Pemberian vaksin dilakukan maksimal dua minggu sebelum keberangkatan, karena efektifitas
vaksin mulai terbentuk 10-14 hari setelah pemberian. Setelah memperoleh vaksinasi Meningitis
Meningokokus, barulah calon jemaah umrah akan diberikan kartu International Certificate of
Vaccination (ICV) sebagai syarat memperoleh izin visa dari Pemerintah Arab Saudi. Pemberian vaksin
Meningitis Meningokokus merupakan syarat mutlak bagi semua calon jemaah haji dan umrah yang
akan memasuki kawasan Kerajaan Arab Saudi. Ketentuan ini dibahas dalam Nota Diplomatik
Kedutaan Besar Kerajaan Arab Saudi di Jakarta Nomor 211/94/71/577 tanggal 1 Juni 2006, bahwa
bagi setiap pendatang ke Arab Saudi, termasuk jemaah Haji/Umroh diwajibkan melakukan vaksinasi
meningitis quadrivalent (ACWY135), terang dr. Imam.

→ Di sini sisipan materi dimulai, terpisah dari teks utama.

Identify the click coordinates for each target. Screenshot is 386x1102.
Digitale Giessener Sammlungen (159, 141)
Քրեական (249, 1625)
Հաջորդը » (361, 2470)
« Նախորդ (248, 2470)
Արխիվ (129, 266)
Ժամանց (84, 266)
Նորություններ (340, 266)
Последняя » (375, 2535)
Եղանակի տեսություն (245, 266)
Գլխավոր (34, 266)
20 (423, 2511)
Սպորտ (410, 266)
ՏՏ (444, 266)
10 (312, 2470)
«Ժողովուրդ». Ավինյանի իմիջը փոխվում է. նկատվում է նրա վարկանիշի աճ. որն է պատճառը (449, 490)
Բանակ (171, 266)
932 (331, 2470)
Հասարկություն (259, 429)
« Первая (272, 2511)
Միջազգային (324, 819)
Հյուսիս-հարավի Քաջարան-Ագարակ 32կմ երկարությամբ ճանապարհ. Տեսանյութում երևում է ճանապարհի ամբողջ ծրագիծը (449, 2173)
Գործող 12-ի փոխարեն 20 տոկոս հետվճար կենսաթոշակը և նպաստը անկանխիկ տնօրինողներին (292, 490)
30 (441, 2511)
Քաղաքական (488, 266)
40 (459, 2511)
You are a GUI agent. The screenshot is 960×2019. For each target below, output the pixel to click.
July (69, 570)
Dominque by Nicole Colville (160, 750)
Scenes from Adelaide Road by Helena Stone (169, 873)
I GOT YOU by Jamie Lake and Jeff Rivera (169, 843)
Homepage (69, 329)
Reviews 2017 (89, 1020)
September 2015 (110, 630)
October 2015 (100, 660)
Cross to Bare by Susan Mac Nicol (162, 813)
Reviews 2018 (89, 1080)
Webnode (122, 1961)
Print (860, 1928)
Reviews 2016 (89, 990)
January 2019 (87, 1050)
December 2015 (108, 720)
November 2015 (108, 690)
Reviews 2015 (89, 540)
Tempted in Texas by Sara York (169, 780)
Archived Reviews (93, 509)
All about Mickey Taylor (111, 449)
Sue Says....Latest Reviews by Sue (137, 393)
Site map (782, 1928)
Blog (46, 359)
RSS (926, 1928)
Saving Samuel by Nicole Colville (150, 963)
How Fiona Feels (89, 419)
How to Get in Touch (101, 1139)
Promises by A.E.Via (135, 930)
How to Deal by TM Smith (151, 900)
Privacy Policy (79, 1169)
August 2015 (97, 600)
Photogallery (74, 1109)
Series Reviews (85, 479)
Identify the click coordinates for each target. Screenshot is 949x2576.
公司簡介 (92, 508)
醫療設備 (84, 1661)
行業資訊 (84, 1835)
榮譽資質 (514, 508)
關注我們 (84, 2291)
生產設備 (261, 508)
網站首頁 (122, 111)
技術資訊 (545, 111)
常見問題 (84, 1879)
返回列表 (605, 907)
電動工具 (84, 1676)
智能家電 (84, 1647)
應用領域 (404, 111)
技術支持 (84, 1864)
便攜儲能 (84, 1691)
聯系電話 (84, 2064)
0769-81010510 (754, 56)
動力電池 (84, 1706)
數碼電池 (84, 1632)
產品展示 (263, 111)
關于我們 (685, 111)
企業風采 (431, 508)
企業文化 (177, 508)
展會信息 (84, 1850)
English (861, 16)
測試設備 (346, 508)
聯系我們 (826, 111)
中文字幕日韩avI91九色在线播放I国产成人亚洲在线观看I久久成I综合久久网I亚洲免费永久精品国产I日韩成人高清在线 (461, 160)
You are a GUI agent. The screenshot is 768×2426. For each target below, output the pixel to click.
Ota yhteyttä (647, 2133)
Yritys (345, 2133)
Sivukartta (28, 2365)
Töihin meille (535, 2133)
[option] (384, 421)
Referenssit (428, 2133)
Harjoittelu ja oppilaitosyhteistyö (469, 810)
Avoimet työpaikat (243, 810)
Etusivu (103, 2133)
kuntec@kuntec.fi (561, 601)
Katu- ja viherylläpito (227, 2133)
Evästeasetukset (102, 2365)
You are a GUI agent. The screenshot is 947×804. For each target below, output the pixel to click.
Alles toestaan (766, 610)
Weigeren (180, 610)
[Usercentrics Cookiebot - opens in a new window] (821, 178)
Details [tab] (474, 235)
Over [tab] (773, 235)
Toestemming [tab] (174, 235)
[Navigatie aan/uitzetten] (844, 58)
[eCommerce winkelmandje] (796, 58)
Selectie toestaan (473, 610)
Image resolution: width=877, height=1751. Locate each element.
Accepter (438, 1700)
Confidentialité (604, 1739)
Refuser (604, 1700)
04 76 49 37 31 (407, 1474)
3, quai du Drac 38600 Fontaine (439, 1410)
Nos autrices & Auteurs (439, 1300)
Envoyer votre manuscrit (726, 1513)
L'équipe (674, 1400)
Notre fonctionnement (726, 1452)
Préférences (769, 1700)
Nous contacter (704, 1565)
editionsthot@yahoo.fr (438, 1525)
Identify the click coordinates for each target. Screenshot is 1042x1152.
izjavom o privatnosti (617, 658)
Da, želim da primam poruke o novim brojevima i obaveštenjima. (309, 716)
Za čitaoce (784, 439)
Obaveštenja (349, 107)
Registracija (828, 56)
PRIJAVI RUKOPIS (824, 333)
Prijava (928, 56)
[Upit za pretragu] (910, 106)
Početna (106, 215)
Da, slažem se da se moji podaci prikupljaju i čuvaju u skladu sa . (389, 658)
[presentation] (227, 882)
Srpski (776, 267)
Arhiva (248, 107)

Tingkat kematian adalah 3-7% untuk meningitis yang disebabkan oleh H. influenzae,
N. meningitidis, atau kelompok B streptokokus; 15%. sedangkan L. Monocytogenes: 20%.
untuk monocytogenes: 20% untuk S. pneumoniae.
Secara umum, risiko kematian dari peningkatan meningitis bakteri dengan (1)
penurunan tingkat kesadaran saat terinfeksi, (2) onset kejang dalam waktu 24 jam, (3) tanda-
tanda peningkatan TIK, (4) usia muda (bayi) dan usia> 50, (5) adanya kondisi comorbid
conditions termasuk shock dan / atau kebutuhan untuk ventilasi mekanik, dan (6)
keterlambatan dalam memulai pengobatan. Penurunan konsentrasi glukosa CSF (<2.2 mmol /
L [<40 mg / dL]) dan nyata meningkatkan konsentrasi protein CSF (> 3 g / L [> 300 mg / dL])
telah terbukti adanya peningkatan mortalitas dan hasil yang lebih buruk di beberapa kasus .
gejala sisa sedang atau berat terjadi pada 25% dari korban, meskipun insiden yang bervariasi
dengan organisme penyebab infeksi.
Gejala sisa yang umum termasuk penurunan fungsi intelektual, gangguan memori,
kejang, gangguan pendengaran dan pusing, dan gangguan gaya berjalan, mata bergerak, kaku
kuduk terdapat dalam banyak kasus. tetapi mungkin ringan dan hanya ada di sekitar batas
leher antefleksi. Tanda-tanda Konstitusi dapat mencakup malaise, mialgia, anoreksia, mual
dan muntah, sakit perut, dan / atau diare. Pasien paling sering mengeluh lesu ringan atau
mengantuk. Namun, perubahan yang lebih mendalam yaitu dapat menyebabkan penurunan
kesadaran, seperti pingsan, koma, atau kebingungan berbeda dengan meningitis virus dimana
menunjukkan adanya ensefalitis atau diagnosis alternatif lainnya. Demikian pula, kejang atau
tanda-tanda neurologis fokal atau gejala neuroimaging lainnya merupakan indikasi
23
keterlibatan parenkim otak yang tidak khas pada meningitis viral dan memungkinkan adanya
ensefalitis atau kelainan infeksi SSP atau proses peradangan.